SALSA: Semantically-Aware Latent Space Autoencoder

Kathryn E. Kirchoff,Travis Maxfield,Alexander Tropsha,Shawn M. Gomez

2023-10-04

Abstract:In deep learning for drug discovery, chemical data are often represented as simplified molecular-input line-entry system (SMILES) sequences which allow for straightforward implementation of natural language processing methodologies, one being the sequence-to-sequence autoencoder. However, we observe that training an autoencoder solely on SMILES is insufficient to learn molecular representations that are semantically meaningful, where semantics are defined by the structural (graph-to-graph) similarities between molecules. We demonstrate by example that autoencoders may map structurally similar molecules to distant codes, resulting in an incoherent latent space that does not respect the structural similarities between molecules.

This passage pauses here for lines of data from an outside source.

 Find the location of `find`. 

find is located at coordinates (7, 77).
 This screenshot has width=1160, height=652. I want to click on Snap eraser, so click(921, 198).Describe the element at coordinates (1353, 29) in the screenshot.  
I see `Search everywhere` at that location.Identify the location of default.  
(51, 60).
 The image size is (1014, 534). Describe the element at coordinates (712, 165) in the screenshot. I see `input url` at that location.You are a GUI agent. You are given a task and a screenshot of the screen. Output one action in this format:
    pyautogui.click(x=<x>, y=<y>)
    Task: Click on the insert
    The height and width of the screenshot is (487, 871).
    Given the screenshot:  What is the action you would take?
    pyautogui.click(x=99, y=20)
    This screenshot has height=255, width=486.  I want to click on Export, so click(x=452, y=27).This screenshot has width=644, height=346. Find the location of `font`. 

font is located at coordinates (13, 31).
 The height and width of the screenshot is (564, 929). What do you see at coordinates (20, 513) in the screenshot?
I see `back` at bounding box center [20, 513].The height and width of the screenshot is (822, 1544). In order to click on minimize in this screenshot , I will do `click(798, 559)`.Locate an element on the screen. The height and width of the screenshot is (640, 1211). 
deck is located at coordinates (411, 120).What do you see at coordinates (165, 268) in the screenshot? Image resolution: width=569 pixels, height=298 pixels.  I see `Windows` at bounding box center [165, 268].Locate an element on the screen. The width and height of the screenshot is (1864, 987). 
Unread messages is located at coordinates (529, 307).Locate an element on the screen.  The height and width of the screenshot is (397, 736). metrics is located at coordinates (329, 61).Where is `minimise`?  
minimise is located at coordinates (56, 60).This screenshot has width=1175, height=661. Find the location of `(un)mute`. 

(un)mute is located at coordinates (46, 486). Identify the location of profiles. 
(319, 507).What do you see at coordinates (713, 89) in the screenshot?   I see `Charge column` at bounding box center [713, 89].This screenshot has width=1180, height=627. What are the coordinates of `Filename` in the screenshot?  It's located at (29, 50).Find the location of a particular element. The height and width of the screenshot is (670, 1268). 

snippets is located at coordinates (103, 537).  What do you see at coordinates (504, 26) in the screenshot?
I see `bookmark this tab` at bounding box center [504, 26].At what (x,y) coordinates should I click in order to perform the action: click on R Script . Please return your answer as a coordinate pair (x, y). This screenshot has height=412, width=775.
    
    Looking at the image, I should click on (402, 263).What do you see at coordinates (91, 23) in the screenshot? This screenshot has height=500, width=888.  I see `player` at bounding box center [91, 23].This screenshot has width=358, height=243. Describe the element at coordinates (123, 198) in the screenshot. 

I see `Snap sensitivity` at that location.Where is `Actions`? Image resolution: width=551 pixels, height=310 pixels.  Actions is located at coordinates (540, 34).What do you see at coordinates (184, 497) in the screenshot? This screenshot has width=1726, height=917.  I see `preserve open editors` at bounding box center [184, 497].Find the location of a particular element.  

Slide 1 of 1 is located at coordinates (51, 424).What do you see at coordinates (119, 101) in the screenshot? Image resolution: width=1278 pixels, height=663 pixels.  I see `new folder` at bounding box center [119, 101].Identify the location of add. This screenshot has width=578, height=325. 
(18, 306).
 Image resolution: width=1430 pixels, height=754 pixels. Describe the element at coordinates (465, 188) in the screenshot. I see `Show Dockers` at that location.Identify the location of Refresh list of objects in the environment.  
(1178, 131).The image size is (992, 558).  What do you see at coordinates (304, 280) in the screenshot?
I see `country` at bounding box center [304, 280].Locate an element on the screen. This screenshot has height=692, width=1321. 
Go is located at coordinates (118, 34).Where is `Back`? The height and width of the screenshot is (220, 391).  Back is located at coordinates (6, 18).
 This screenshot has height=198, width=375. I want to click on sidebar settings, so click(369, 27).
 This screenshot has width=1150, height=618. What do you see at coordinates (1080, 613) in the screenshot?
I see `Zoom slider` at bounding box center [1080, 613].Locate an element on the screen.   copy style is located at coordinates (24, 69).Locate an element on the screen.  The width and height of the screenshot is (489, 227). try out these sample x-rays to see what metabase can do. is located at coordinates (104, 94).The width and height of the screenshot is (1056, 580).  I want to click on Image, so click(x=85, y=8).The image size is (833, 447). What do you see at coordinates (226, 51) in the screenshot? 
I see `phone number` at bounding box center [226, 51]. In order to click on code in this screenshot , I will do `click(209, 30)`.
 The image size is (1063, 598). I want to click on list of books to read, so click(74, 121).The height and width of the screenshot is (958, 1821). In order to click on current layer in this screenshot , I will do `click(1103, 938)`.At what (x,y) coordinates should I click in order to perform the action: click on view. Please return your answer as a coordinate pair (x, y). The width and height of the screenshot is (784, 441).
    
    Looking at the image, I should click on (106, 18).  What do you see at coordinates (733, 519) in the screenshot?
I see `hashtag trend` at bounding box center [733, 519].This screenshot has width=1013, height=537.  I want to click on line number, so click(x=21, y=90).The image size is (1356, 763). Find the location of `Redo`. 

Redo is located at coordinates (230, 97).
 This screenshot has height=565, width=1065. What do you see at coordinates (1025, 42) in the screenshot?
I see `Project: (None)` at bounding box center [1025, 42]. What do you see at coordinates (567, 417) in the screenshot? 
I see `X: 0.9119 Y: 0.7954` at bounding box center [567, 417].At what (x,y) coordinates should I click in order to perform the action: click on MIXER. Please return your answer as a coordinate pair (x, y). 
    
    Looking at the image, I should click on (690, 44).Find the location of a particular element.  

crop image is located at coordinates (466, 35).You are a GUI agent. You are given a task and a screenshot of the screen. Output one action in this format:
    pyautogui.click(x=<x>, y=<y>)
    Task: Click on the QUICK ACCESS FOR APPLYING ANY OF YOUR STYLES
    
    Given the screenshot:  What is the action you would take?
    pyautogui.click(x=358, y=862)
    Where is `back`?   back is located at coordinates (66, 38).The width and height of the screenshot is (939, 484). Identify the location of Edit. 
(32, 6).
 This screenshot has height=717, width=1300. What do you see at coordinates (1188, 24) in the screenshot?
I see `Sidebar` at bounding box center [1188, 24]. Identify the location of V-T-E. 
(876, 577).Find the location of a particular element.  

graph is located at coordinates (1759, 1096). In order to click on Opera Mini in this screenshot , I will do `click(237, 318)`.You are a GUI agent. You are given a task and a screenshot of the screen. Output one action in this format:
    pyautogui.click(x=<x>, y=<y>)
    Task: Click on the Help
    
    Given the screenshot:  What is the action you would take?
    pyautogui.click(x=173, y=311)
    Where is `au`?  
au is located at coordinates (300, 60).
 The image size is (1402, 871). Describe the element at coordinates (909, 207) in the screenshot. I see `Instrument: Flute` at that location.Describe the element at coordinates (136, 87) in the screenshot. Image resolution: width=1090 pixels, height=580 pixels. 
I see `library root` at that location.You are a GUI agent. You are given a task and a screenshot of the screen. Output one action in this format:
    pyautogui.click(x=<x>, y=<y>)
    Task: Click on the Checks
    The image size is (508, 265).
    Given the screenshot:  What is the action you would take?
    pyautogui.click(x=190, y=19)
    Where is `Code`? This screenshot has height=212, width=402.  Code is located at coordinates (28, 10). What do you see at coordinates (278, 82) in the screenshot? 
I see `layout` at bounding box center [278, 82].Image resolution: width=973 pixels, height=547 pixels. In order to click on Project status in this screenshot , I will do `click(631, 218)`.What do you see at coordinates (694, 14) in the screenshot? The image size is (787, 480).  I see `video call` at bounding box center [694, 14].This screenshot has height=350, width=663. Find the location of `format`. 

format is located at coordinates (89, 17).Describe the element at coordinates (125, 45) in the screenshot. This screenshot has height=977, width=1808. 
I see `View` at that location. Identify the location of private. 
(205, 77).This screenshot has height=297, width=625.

To address this shortcoming we propose Semantically-Aware Latent Space Autoencoder (SALSA), a transformer-autoencoder modified with a contrastive task, tailored specifically to learn graph-to-graph similarity between molecules. Formally, the contrastive objective is to map structurally similar molecules (separated by a single graph edit) to nearby codes in the latent space. To accomplish this, we generate a novel dataset comprised of sets of structurally similar molecules and opt for a supervised contrastive loss that is able to incorporate full sets of positive samples. We compare SALSA to its ablated counterparts, and show empirically that the composed training objective (reconstruction and contrastive task) leads to a higher quality latent space that is more 1) structurally-aware, 2) semantically continuous, and 3) property-aware.

Machine Learning

What problem does this paper attempt to address?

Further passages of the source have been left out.